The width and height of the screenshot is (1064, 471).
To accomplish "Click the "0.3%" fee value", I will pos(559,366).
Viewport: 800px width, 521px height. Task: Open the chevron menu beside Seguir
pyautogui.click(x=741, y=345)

──────────

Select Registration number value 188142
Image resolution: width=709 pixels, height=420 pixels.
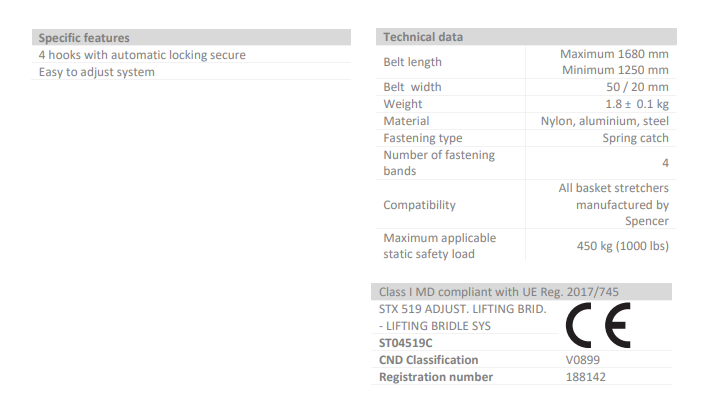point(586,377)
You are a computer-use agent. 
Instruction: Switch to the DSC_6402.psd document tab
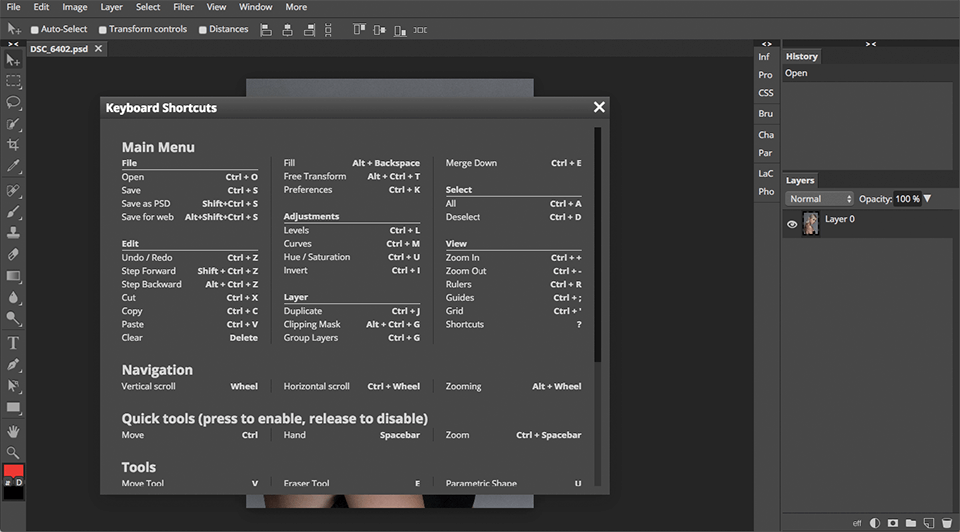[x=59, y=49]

──────────

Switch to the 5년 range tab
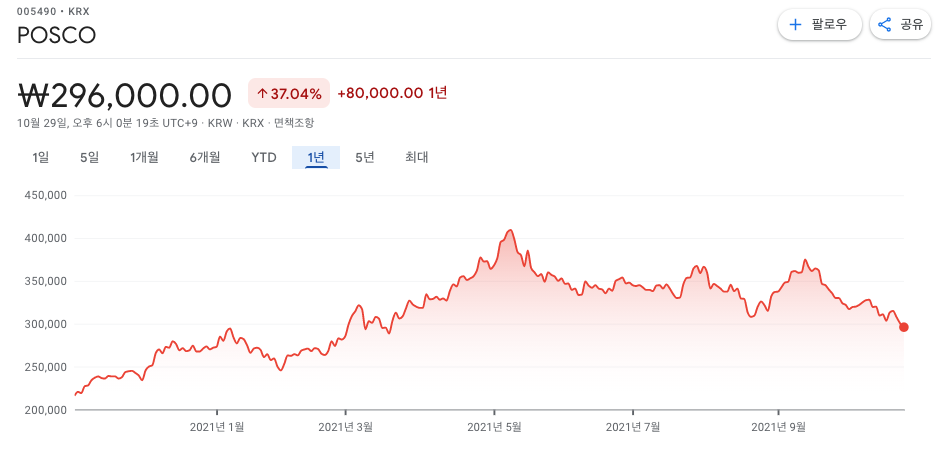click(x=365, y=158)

──────────

The total of lines in the data that contain "value" is all you should give.

The completed task:
2